New Zealand is ready to become a global hub for health tech start-ups, an angel investor says.
The newly formed Cereus Health Group is looking to invest up to $5 million to get fledgling health technology companies off the ground.
Its executive chair Vino Ramayah said the coronavirus pandemic had put pressure on the sector to develop new technologies that improved people's access to technology.
"You have a lot of people who are accessing healthcare through audio-visual [links] as opposed to showing up at the doctor's clinic."
He said there was a future in digital tools, apps and portals that could allow doctors to monitor patients from a distance and streamline the analysis of medical data.
A recently published report by the Technology Investment Network identified 180 healthcare tech companies that signalled international export ambitions.
Ramayah said New Zealand was a great market to grow companies because it was regarded by overseas investors as an ideal test base for health care technology.
"[New Zealand's] got a diverse cohort of patients, we've got a very advanced system of healthcare and we've also got the geographical complexity of delivery given the population spread."

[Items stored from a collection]
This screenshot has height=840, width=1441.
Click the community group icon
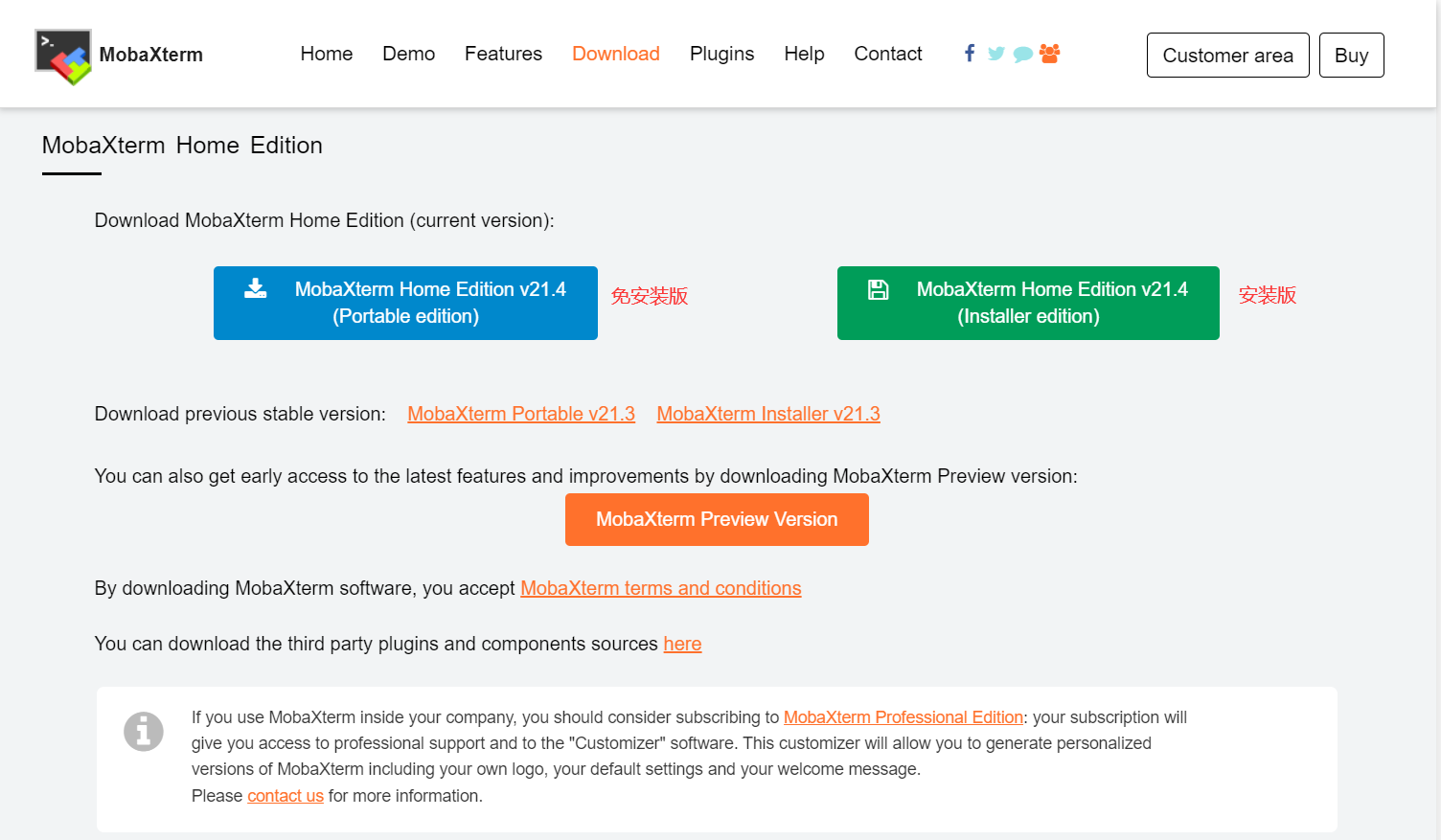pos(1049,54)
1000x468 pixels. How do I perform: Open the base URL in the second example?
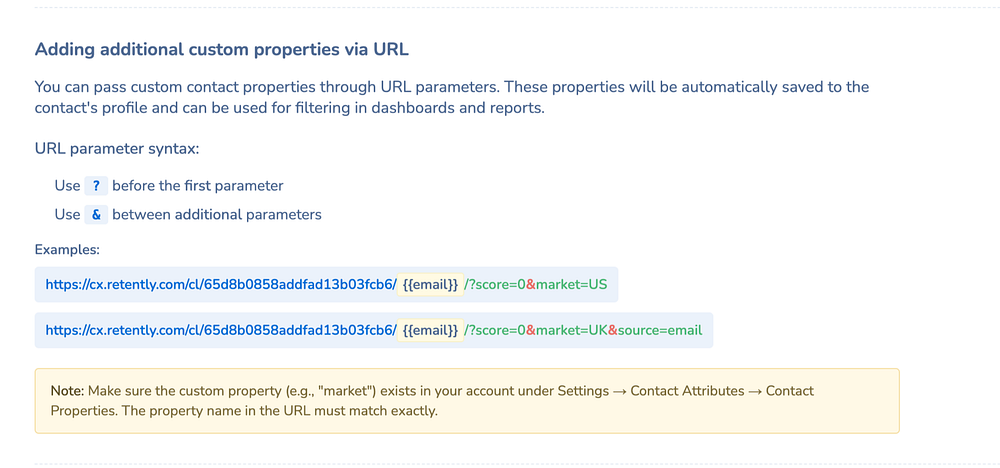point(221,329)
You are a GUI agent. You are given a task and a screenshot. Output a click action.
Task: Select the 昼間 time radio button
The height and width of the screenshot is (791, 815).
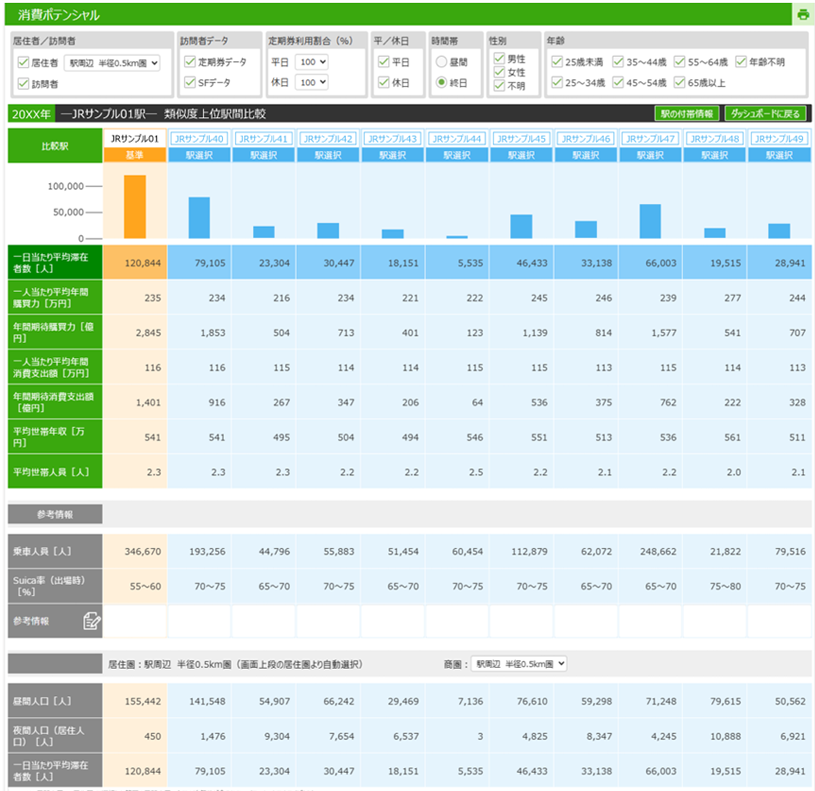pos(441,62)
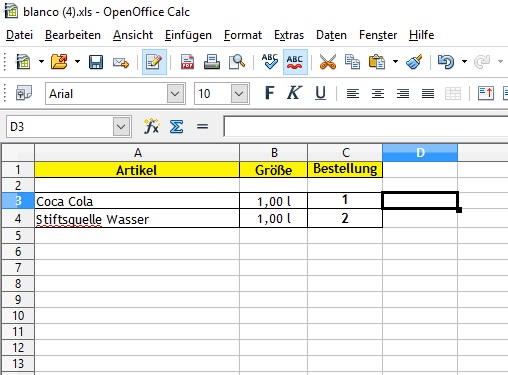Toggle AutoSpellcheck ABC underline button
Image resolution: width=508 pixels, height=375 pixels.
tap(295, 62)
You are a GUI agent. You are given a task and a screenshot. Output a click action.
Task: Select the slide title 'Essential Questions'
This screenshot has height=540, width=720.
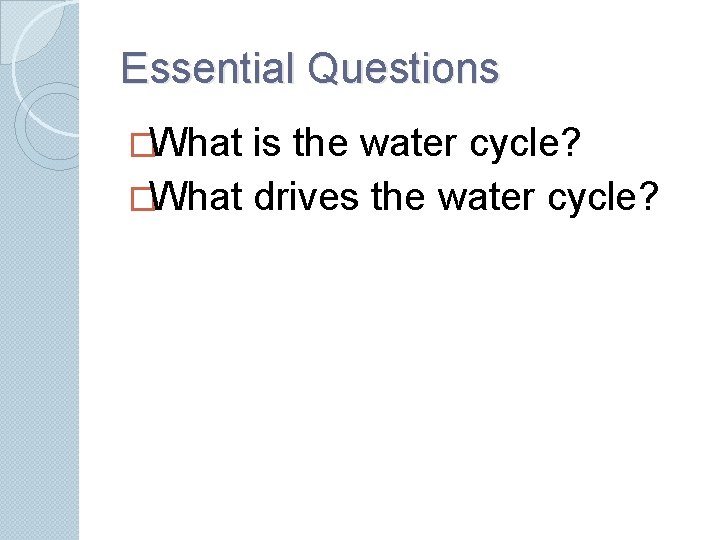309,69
...
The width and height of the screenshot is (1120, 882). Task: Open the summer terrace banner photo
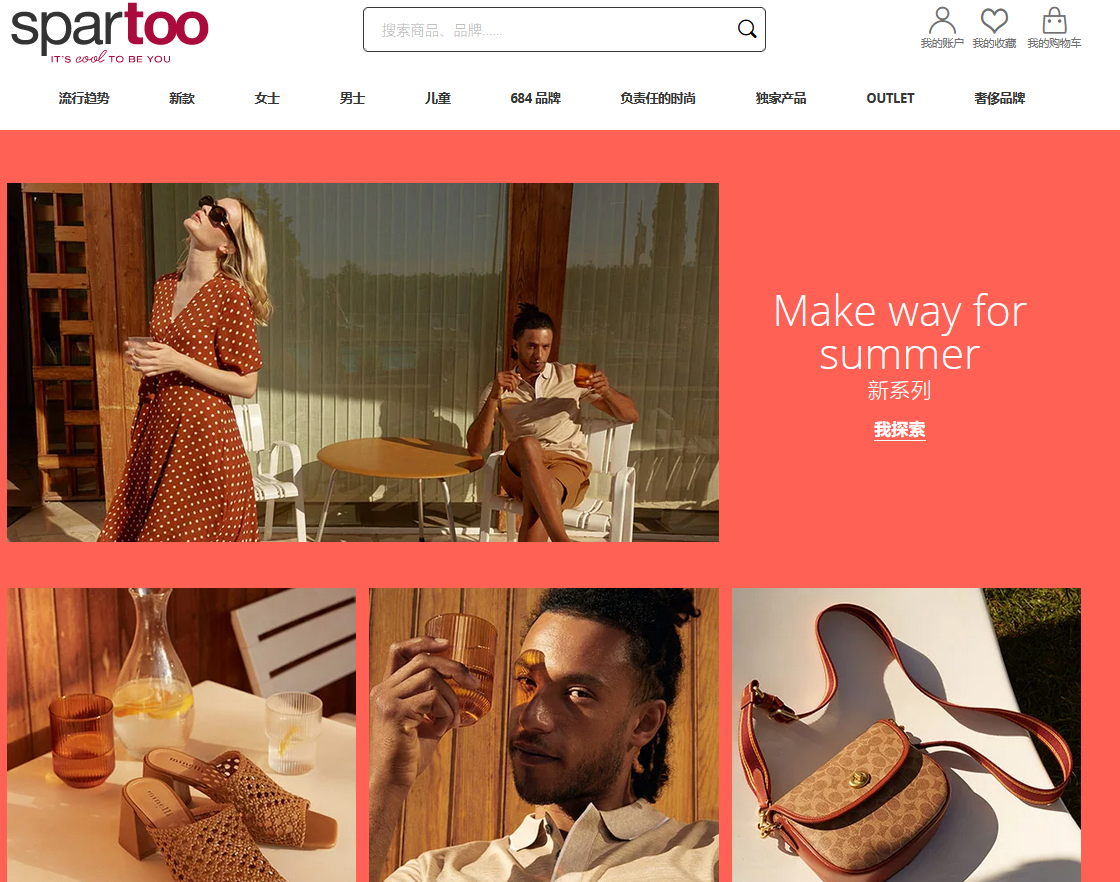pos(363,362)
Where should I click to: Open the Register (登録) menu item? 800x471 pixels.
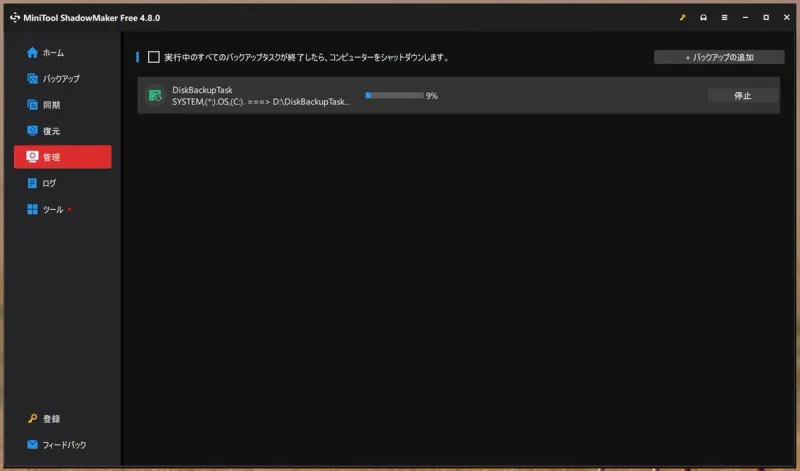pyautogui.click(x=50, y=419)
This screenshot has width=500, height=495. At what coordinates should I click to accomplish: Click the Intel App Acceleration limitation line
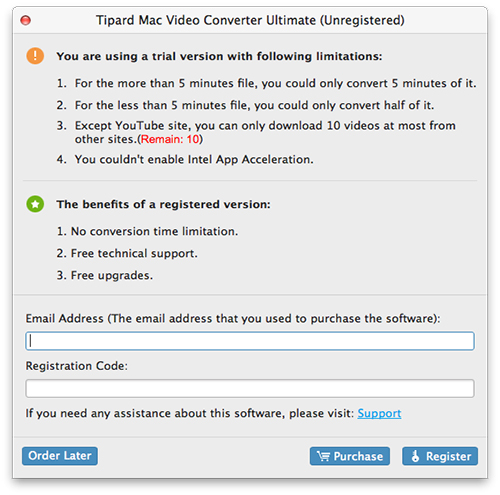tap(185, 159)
==
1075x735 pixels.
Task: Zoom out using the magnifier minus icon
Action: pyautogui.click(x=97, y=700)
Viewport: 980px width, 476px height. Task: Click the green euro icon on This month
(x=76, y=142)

- [Work to be completed]: Continue the news article above about New Zealand becoming a hub for health tech start-ups, picking up after its last sentence.

- [Response to the exercise]:
He said New Zealanders were very technologically literate compared with other countries and there was a high uptake of all sorts of online tools here.
Cereus Health Group, which is a wholly owned subsidiary of Cereus Holdings, has grown and sold off two companies so far.
One was management software firm Midtech Global, which was sold to an Australian company this month for an undisclosed sum.
During the sale, Cereus spun out ManageMyHealth which is a personal health software which connects patients with clinicians.
Ramayah said ManageMyHealth already had 700,000 domestic users.
Cereus Health was also looking at investing in a precision medicine company that would allow doctors to better determine the best drug to prescribe to a patient depending on their DNA, he said.